Texte fourni
Le lucratif business tue au moins 100 000 personnes par an en Afrique et demeure largement impuni.
Par David B. Hauce
Vaccins, antirétroviraux, antipaludéens contrefaits : l’Afrique est devenue le terrain de jeu préféré des trafiquants de faux médicaments, un business lucratif qui fait des centaines de milliers de victimes.
Le chiffre d’affaires généré par la contrefaçon est estimé au minimum à 10 ou 15% du marché pharmaceutique mondial, soit 100 à 150 milliards de dollars, voire 200 milliards, selon une étude du World Economic Forum. Un chiffre qui a quasiment triplé en cinq ans.
Selon une étude, un médicament sur 10 dans le monde est une contrefaçon. Le professeur Marc Gentilini, spécialiste des maladies infectieuses et tropicales et ancien président de la Croix-Rouge française a expliqué: »Pour vendre des faux médicaments, il faut avoir une clientèle, or les malades pauvres sont plus nombreux sur le continent africain que partout ailleurs dans le monde ».

Consigne
Mettez en anglais cette phrase du texte sur les faux médicaments : « Selon une étude, un médicament sur 10 dans le monde est une contrefaçon. » Le matériel n'a aucun rôle dans cet exercice.

Matériel fourni
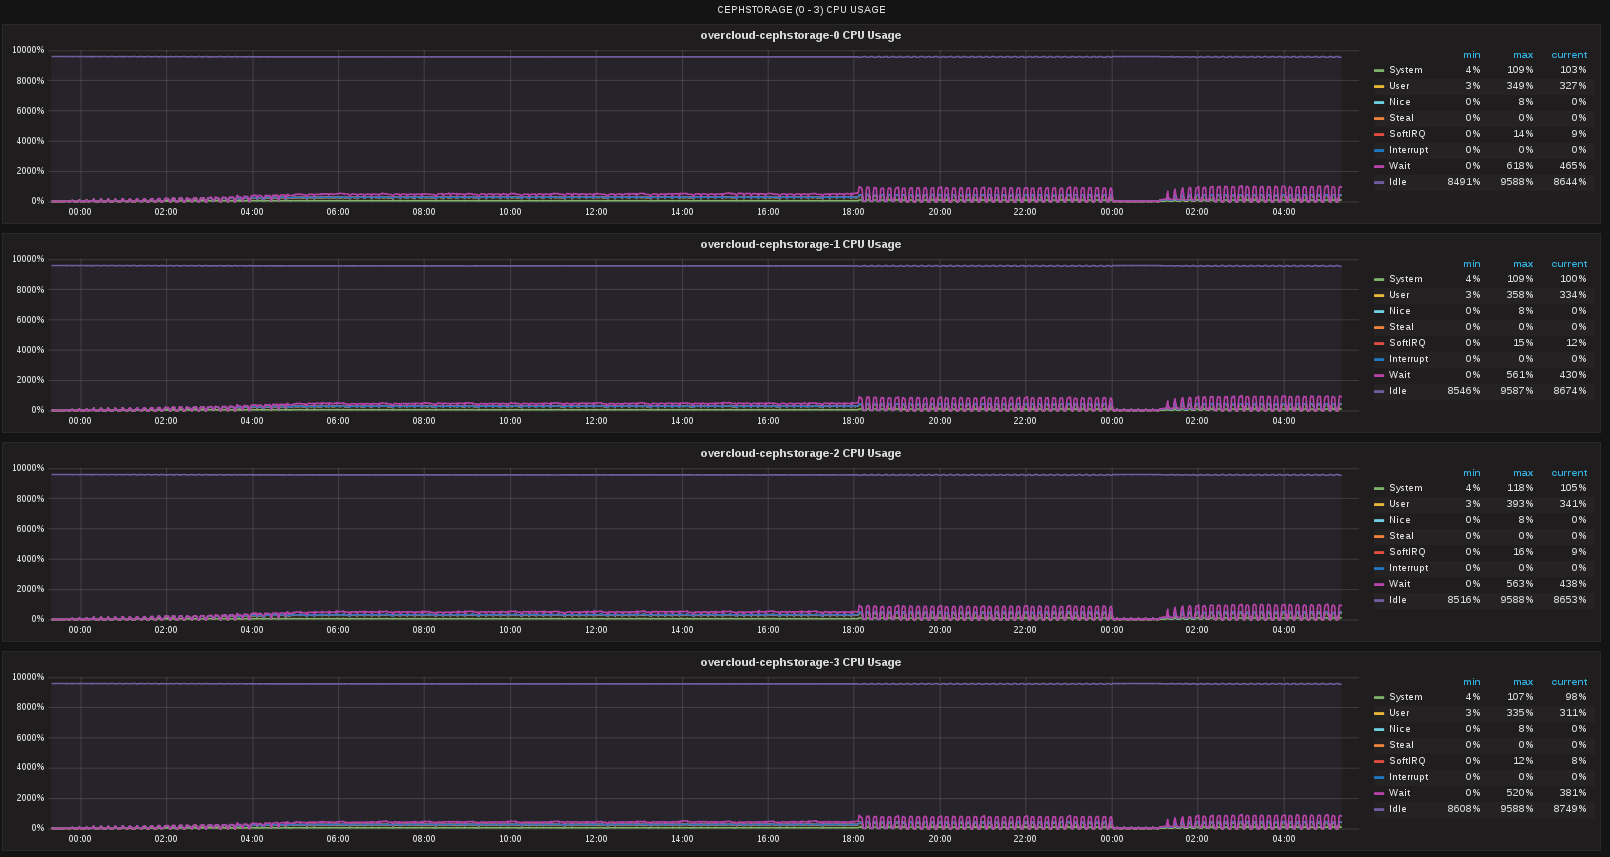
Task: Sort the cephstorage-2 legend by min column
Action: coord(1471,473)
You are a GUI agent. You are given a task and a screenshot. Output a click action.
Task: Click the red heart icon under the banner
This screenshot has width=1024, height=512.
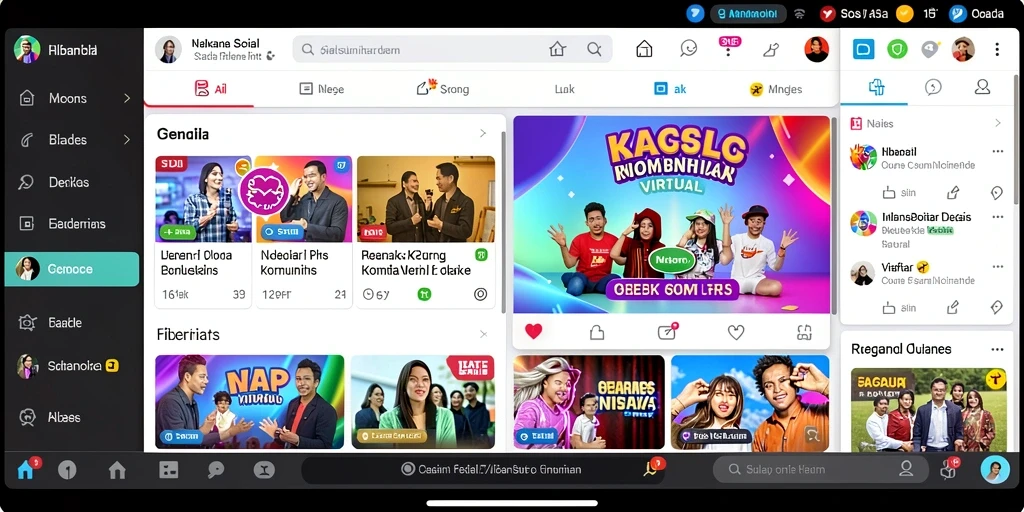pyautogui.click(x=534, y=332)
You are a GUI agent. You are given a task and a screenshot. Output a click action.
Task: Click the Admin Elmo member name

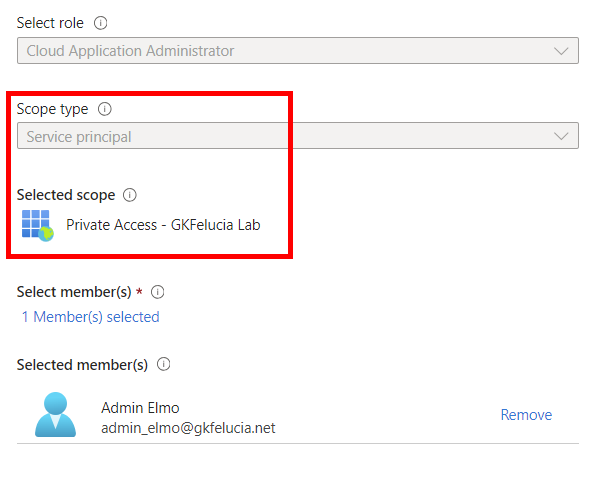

Résultat attendu
According to one study, one in 10 medicines worldwide is counterfeit.